Basta ser bacalhau para ser vencedor. Esquecendo-se sofrimentos em comum, tragédias íntimas, companheirismos de infância, amabilidades prodigalizadas no silêncio dos jardins quietos, tudo em benefício do sorriso efêmero, da carícia transitória, das banalidades passageiras do bacalhau itinerante.
Pirarucu não toma vergonha. Mal bacalhau arriba as velas e zarpa, lá se volta ele para as sardinhas trêfegas, para as pescadas levianas, para as piramutabas seresteiras, acolhendo-as de novo, no mesmo abraço sincero de portão.

O Toddy é um chocolate metido à besta. O bacalhau é um pirarucu que ninguém provou. Quantas vezes chega podre à porta da venda, quando o pirarucu fresquinho, trazido do Amatari ou do Canumã, é desprezado injustamente...
Tudo novidade, a terrível, a cruciante, a dominadora novidade, que faz mais gostosos os lábios desconhecidos, mais torturantes os corpos inalcançados. É por isso que a sífilis anda por aí, bonitinha como o quê.
Maior injustiça ao pirarucu é a de desprezá-lo quando ele é o único que se atira, sinceramente, cavalheirescamente, à minhoca atada ao dorso do anzol. É o único que é pescado, pelas pescadas.

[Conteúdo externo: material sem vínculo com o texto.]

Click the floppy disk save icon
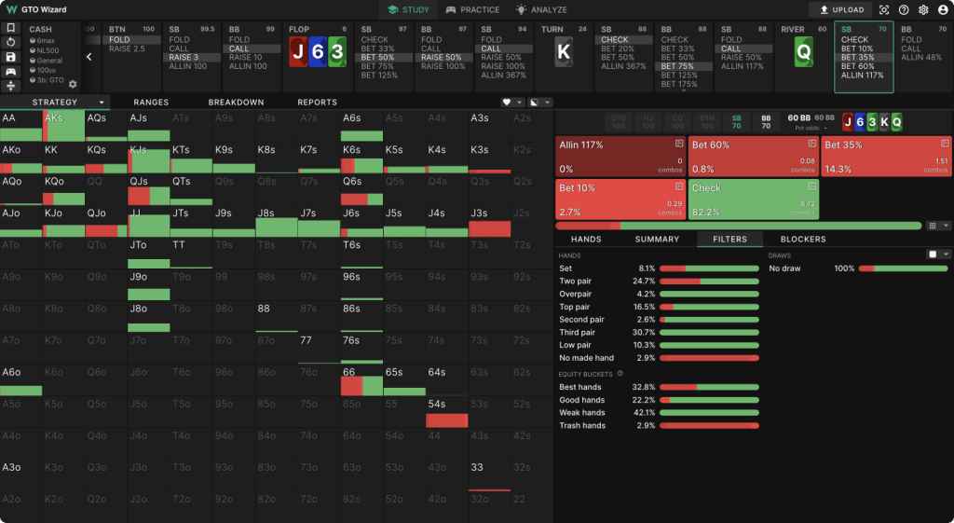Image resolution: width=954 pixels, height=523 pixels. (10, 57)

Bacalhau chega, fareja, vê muita intimidade, muito amor à primeira vista, muita pirotecnia, muito voo, muita tentativa de aterrisagem, acha tudo muito precipitadozinho, goza, tira a sua casquinha, arranca o seu pedaço, lambe os beiços, arriba, e vai dizer o diabo das pirapitingas em Belém.
Enquanto isso pirarucu ficou aqui, firme, estático, sereno, esperando a hora da “carne virada” para avançar.  Há uma vingança para o pirarucu que comeu a minhoca do anzol. Pirarucu casado não fica de mãos abanando. Solto é manso, bondoso, tolerante, resignado. Amarrado é curioso: vira candiru.